On January 9 2002, a memorandum co-written by John Yoo of the University of California Law School, who was serving temporarily in the Justice Department, provided arguments to support a claim that with respect to prisoners taken in Afghanistan, the United States was not bound by the Geneva Conventions. The prisoners were to be declared "enemy combatants", not prisoners of war, a legal distinction previously unrecognized but considered necessary to prevent American officials from being exposed to the US federal War Crimes Act of 1996, which carries the death penalty.
There was early consideration of the legal consequences of what the President, members of his cabinet, and other high officials were doing. In effect, the question put to government lawyers was how the President and the others could commit war crimes and not be held accountable. The January 25 2002, opinion Bush received from the White House legal counsel, Alberto R Gonzales, now United States attorney general, held that the President was not bound by US laws or by international engagements prohibiting torture, nor were Americans committing torture under his authority open to prosecution by the Justice Department. This opinion rested on the argument that the nature of the war on terror made existing laws and international agreements irrelevant. Gonzales called the Geneva Conventions "quaint" and "obsolete".
A year later, in March 2003, a memorandum from a Defense Department legal task force held that national-security considerations alone freed the President from adherence to any international treaty or federal law. The Wall Street Journal of June 7 2004, quoted one of the military lawyers who took part in these discussions as saying it was an assertion of "presidential power at its absolute apex".

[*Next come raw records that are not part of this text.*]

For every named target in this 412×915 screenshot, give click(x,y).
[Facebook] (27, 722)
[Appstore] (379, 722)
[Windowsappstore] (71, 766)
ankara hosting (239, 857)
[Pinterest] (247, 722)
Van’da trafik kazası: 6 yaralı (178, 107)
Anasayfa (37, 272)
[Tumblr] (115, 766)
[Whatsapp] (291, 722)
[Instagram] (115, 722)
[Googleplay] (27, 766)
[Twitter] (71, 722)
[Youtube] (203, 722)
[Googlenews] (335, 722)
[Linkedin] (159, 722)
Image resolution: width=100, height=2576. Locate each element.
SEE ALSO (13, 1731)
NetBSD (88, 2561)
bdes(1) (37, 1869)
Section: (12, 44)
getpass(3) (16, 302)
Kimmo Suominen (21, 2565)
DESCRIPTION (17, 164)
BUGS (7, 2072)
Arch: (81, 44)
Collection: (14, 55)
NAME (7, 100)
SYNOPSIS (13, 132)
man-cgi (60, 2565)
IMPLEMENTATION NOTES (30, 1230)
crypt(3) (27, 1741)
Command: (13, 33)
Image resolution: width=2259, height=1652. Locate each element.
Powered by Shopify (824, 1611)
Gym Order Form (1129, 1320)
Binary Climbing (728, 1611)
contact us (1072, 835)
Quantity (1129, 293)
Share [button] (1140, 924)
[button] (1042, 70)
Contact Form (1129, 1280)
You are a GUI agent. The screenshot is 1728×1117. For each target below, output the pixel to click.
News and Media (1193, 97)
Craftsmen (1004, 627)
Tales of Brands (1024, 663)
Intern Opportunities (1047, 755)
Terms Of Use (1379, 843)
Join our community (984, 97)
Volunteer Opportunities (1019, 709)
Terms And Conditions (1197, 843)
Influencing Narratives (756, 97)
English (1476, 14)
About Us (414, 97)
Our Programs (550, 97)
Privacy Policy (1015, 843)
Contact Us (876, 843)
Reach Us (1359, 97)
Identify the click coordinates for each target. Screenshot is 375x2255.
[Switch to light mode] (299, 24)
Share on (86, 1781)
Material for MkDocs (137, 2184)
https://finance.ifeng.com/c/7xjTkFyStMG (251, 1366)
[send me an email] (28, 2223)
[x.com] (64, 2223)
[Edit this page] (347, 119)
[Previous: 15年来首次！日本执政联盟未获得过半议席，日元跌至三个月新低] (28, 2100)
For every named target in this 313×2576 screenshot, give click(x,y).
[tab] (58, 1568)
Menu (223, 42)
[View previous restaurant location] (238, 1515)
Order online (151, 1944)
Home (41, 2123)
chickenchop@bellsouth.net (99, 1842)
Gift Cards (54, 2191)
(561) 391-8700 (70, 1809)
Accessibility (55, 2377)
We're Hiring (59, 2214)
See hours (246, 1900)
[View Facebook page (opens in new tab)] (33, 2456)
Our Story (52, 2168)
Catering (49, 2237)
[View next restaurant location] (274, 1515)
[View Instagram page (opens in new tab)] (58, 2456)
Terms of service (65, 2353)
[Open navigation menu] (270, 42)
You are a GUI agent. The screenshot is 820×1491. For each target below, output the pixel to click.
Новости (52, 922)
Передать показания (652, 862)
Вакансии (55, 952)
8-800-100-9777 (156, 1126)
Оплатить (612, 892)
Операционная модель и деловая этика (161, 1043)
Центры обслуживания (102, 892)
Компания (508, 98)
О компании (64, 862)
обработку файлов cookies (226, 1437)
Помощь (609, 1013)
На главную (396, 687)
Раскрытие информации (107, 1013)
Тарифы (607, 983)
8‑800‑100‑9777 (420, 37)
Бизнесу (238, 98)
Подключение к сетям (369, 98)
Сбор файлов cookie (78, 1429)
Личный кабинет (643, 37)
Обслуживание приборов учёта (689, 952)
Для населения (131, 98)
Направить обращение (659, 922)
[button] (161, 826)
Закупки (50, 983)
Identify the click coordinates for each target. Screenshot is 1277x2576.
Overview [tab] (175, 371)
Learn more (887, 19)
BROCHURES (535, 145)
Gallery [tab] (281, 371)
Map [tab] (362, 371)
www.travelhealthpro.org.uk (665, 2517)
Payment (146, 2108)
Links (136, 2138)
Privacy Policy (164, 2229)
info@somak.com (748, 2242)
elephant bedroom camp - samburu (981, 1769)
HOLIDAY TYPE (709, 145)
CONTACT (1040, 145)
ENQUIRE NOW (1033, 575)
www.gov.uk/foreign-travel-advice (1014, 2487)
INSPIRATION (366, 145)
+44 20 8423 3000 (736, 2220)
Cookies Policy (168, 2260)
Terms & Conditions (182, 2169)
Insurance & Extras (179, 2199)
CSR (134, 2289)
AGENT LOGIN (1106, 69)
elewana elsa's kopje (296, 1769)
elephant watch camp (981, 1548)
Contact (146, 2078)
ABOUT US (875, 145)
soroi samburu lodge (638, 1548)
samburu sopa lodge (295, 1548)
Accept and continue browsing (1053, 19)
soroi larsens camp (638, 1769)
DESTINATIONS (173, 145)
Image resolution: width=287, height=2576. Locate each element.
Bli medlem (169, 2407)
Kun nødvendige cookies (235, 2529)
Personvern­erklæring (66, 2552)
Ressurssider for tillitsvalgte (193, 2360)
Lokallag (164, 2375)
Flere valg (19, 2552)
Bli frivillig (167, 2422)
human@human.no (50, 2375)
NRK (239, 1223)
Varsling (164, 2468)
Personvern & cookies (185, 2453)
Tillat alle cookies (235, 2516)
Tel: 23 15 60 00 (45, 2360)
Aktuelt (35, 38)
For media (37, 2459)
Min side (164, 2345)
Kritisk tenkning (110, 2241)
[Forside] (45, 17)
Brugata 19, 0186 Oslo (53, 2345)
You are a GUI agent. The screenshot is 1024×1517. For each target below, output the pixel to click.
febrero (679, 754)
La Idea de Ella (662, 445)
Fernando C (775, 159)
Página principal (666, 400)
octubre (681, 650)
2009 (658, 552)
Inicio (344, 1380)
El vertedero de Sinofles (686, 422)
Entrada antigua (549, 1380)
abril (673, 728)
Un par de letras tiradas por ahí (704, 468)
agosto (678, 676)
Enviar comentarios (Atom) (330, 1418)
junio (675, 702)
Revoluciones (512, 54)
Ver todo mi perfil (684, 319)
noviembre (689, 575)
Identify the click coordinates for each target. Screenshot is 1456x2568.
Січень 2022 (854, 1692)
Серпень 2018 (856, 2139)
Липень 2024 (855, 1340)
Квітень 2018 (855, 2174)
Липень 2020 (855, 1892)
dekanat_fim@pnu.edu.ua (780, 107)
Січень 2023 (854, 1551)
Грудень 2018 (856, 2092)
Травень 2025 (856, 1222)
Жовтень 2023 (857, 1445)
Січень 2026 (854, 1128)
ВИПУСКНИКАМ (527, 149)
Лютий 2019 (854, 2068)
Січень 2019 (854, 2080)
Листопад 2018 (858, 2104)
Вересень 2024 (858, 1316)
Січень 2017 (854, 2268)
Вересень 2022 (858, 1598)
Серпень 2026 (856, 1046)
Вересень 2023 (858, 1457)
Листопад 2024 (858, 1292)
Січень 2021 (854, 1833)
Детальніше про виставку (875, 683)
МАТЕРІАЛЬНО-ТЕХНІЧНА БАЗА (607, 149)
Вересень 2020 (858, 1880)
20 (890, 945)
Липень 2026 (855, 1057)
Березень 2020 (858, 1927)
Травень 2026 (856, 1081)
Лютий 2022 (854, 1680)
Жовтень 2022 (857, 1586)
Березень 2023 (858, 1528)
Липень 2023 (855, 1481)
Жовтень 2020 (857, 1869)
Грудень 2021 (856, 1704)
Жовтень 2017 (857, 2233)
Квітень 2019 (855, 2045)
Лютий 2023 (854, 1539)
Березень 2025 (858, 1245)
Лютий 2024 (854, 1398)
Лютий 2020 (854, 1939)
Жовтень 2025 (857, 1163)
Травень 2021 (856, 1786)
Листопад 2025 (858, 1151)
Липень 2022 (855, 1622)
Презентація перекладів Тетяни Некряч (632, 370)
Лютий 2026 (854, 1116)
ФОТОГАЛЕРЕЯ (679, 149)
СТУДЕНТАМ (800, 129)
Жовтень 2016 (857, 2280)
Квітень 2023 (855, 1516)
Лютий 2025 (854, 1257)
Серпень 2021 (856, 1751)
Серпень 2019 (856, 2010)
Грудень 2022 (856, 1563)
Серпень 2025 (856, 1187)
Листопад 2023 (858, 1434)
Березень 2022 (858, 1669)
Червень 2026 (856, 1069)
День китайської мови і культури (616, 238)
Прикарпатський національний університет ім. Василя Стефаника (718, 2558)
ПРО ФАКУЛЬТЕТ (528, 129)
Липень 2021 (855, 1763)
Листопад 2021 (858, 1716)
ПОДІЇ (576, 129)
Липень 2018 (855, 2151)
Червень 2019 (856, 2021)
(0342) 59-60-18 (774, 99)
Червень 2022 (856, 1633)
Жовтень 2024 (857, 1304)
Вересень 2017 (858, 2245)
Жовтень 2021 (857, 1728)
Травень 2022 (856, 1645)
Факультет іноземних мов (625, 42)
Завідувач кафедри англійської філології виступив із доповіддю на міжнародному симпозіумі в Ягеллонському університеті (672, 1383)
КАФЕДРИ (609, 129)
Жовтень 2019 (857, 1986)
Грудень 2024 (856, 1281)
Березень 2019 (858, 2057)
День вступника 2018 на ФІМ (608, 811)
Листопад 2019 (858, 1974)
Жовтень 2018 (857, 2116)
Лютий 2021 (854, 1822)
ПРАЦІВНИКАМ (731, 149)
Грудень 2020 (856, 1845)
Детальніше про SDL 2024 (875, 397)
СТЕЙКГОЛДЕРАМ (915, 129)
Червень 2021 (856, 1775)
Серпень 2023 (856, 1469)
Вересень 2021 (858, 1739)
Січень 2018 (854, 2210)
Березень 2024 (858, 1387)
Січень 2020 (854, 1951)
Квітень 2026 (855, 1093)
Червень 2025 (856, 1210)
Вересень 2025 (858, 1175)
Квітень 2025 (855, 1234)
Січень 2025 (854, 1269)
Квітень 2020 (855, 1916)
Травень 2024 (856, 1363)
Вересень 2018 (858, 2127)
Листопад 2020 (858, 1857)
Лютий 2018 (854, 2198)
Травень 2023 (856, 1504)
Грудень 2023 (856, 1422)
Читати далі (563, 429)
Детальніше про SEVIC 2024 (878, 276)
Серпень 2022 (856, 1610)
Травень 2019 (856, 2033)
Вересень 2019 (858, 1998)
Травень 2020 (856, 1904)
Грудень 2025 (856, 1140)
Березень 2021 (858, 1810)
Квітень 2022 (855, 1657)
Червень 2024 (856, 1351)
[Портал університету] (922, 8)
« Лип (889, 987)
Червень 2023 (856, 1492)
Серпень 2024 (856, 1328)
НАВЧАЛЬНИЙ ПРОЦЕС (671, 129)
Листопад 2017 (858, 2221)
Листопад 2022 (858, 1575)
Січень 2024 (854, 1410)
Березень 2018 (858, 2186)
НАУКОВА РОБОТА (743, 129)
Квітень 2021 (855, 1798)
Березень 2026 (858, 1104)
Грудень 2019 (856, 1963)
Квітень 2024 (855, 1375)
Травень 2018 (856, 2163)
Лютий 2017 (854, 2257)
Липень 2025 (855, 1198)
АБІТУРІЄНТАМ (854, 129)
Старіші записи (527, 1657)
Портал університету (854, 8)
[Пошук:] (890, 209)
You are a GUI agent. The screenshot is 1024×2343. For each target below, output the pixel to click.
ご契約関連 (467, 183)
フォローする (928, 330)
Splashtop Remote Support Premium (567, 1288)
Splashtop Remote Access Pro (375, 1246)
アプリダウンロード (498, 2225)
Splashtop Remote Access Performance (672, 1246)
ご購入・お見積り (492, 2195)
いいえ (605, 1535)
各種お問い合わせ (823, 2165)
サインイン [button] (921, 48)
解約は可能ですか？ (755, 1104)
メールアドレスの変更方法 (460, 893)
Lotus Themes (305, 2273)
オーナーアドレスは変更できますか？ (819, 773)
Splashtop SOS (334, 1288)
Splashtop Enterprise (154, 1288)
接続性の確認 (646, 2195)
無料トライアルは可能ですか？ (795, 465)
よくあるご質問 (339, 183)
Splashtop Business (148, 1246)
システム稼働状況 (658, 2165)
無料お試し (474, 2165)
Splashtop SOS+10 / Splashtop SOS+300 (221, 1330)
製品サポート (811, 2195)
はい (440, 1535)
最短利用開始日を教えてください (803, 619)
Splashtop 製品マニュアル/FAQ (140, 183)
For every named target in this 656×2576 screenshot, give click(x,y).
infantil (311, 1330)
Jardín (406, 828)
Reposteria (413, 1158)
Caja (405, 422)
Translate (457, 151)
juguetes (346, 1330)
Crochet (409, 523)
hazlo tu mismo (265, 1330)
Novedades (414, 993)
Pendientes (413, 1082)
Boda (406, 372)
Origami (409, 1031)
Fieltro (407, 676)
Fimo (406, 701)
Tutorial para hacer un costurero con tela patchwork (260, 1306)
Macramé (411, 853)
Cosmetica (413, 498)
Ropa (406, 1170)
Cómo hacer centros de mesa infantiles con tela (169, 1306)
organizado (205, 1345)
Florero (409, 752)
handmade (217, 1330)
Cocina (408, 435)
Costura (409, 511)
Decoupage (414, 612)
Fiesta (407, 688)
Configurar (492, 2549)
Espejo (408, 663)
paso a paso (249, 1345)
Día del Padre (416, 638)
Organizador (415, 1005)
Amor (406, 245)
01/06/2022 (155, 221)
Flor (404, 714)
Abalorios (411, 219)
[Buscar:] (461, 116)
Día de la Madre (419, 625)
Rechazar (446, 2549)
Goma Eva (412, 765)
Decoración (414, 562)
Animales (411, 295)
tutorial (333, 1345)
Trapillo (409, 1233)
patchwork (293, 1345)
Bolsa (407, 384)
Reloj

US Army regulations on dealing with prisoners of war were similarly bypassed, despite objections within the military services and from Secretary of State (and former General) Colin Powell, who said such a policy reversed "over a century of US policy and practice in supporting the Geneva Conventions" and would undermine both the protection of US troops in the future and allied support for American operations. In February, CIA lawyers prudently asked for and obtained from the administration a formal exemption from President Bush's pledge to abide by "the spirit" of the Geneva Conventions. The CIA was aware, if no one else seemed to be, that the new White House policy authorized American officers to commit acts for which the Second World War Allies had hanged Gestapo and SS officers and Japanese prison-camp commanders.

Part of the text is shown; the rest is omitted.